> _Exercise details_:
Although the records contain pictures, none belong in the copy: restate word for word only the lines from the one with "Task: Click the All subscriptions label text" through the one with "Task: Open the @omurgedik mention link", both included.

> _Provided records_:
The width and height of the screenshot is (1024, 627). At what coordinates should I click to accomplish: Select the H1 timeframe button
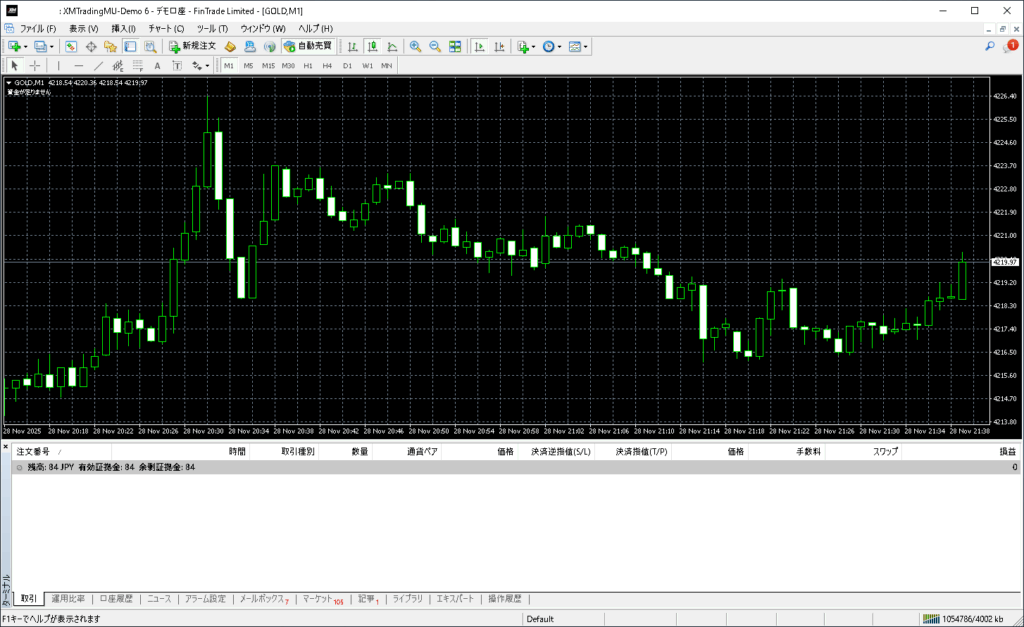pos(308,65)
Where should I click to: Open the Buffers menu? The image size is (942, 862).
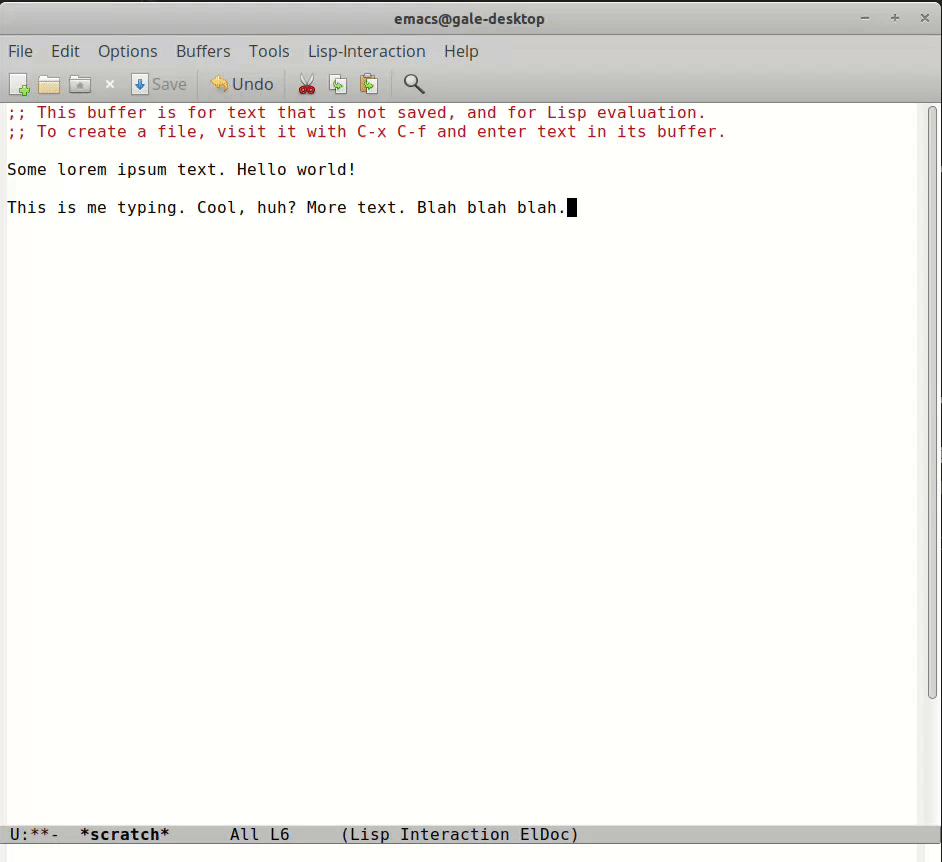[203, 51]
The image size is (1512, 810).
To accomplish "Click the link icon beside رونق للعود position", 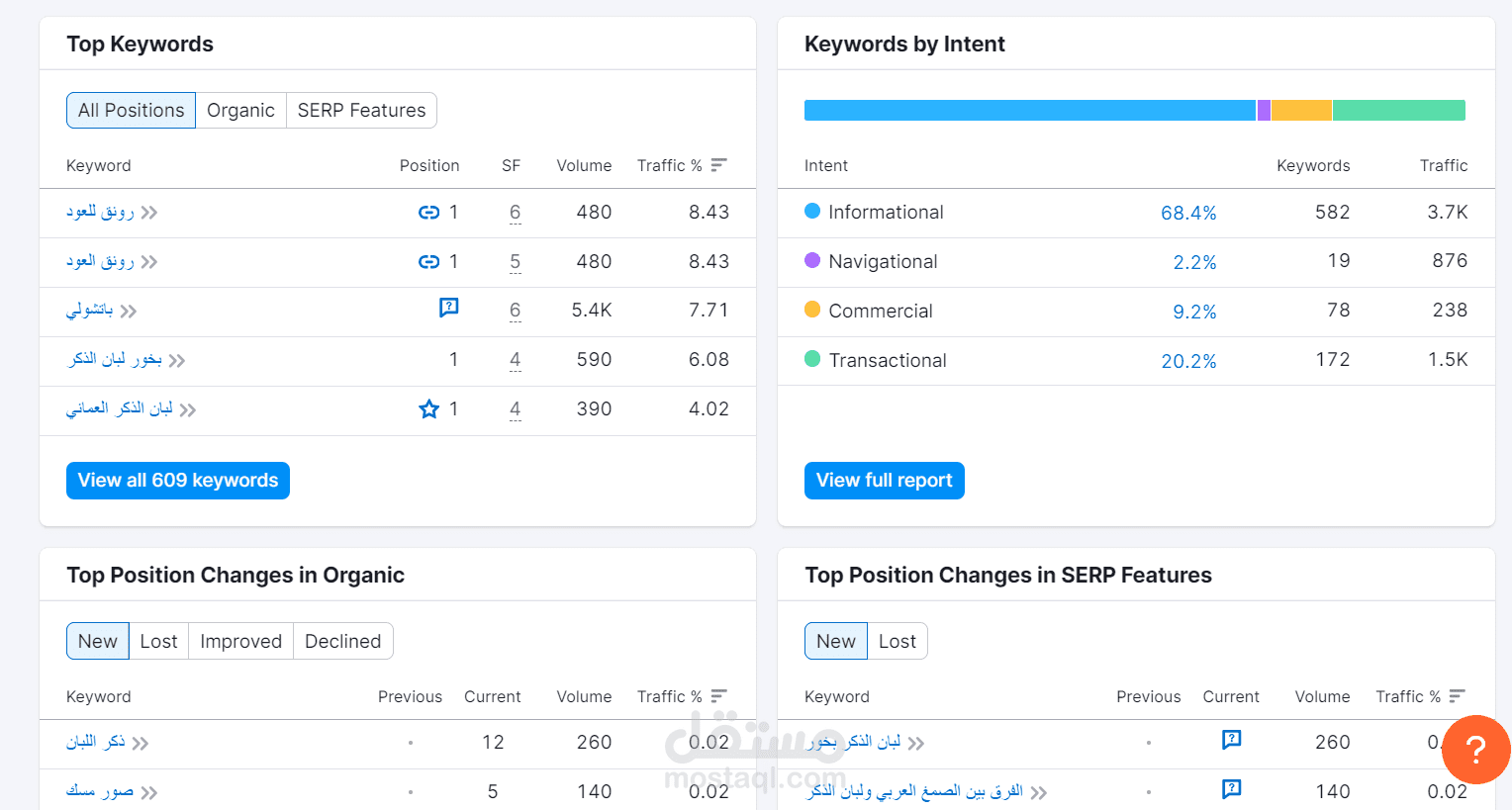I will pos(428,213).
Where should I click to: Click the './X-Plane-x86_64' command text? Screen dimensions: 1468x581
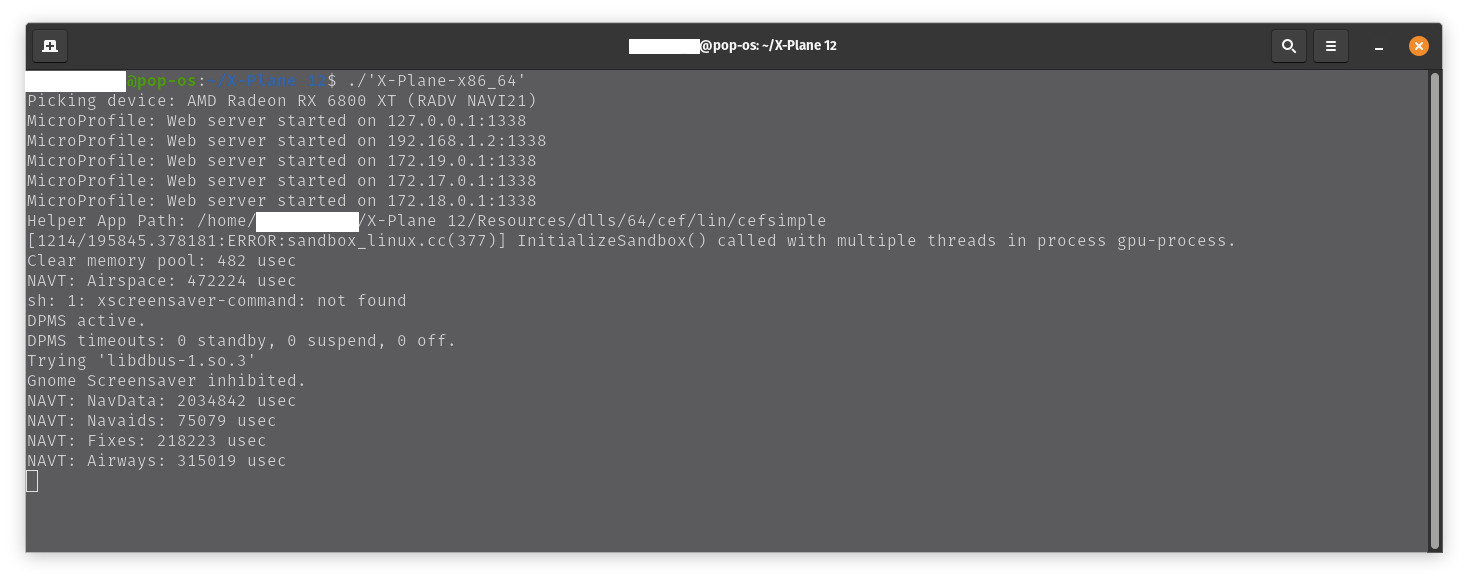(x=436, y=81)
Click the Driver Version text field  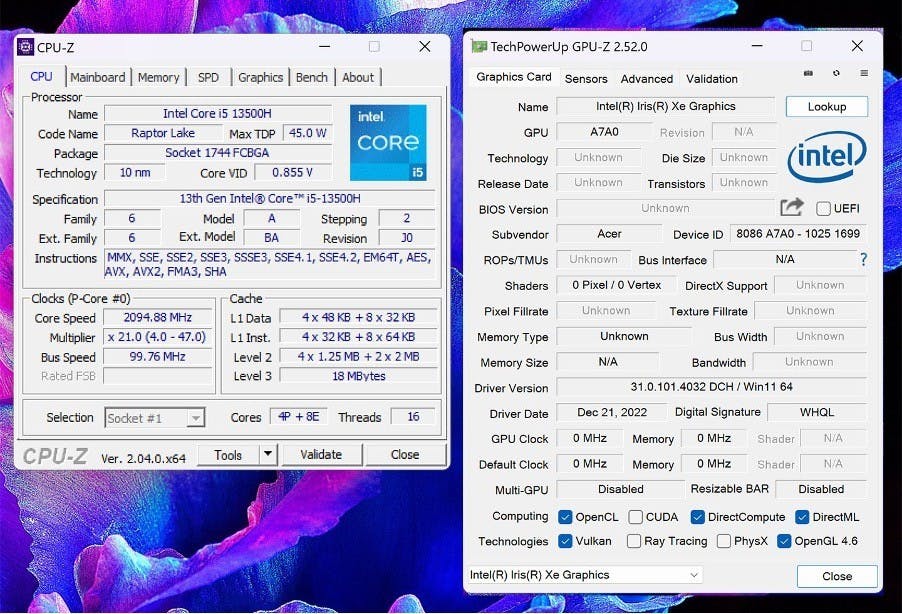pyautogui.click(x=711, y=388)
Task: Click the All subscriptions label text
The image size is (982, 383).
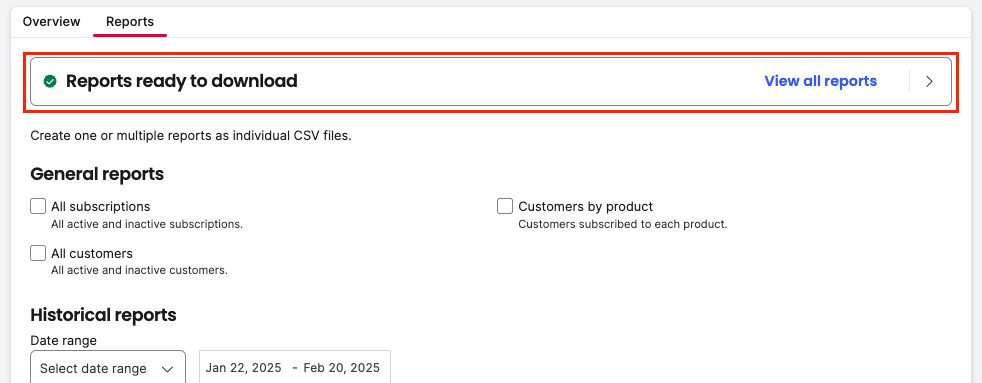Action: tap(101, 207)
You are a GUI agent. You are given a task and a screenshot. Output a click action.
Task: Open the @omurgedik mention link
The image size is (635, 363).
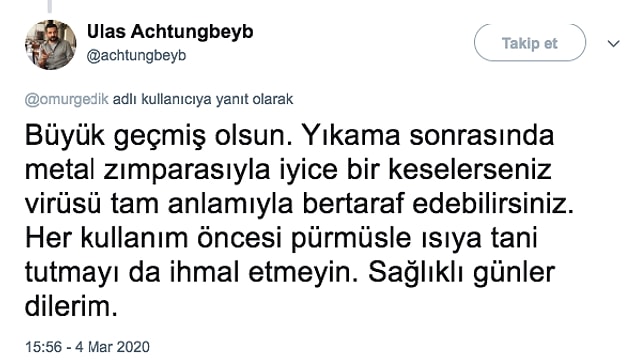[x=67, y=99]
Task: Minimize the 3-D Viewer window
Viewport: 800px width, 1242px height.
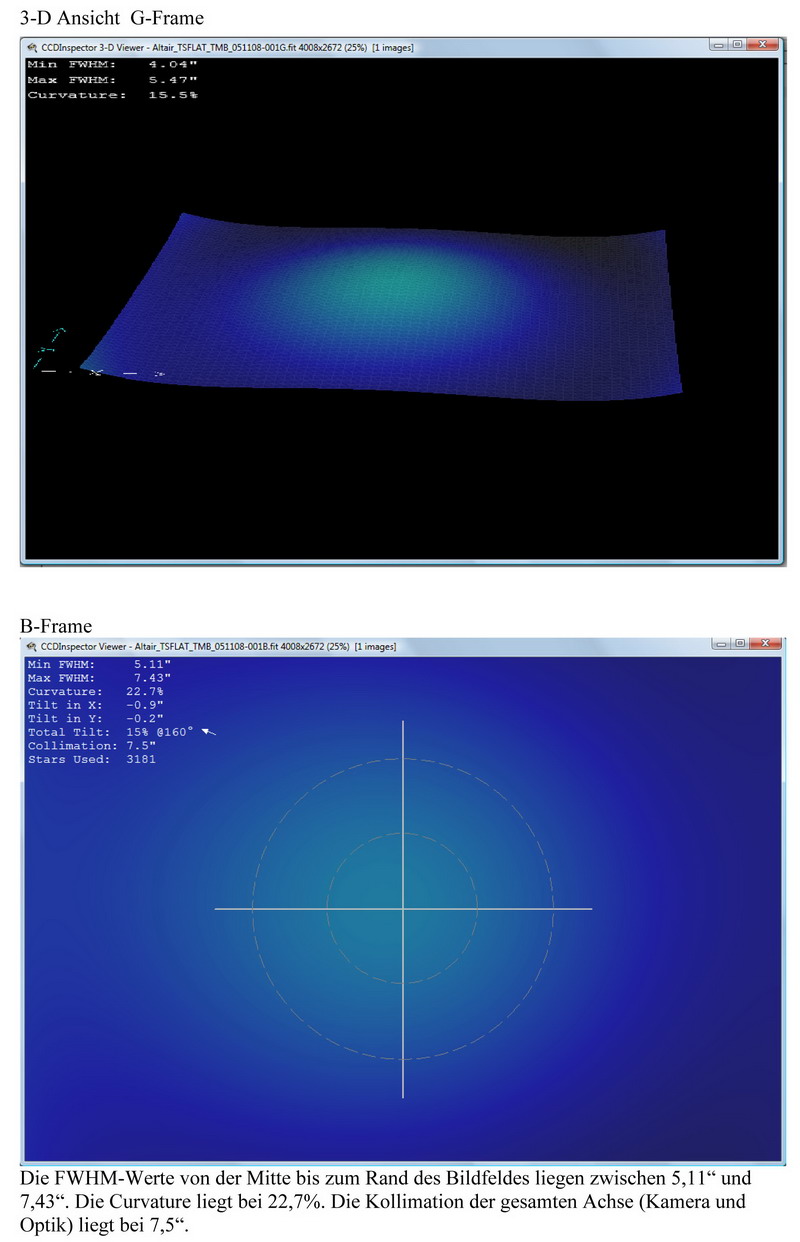Action: coord(720,46)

> _Result of this exercise_:
Task: Click the All subscriptions label text
The image size is (982, 383).
Action: tap(101, 207)
You are a GUI agent. You are given a task and a screenshot. Output a click action.
Task: Open the @omurgedik mention link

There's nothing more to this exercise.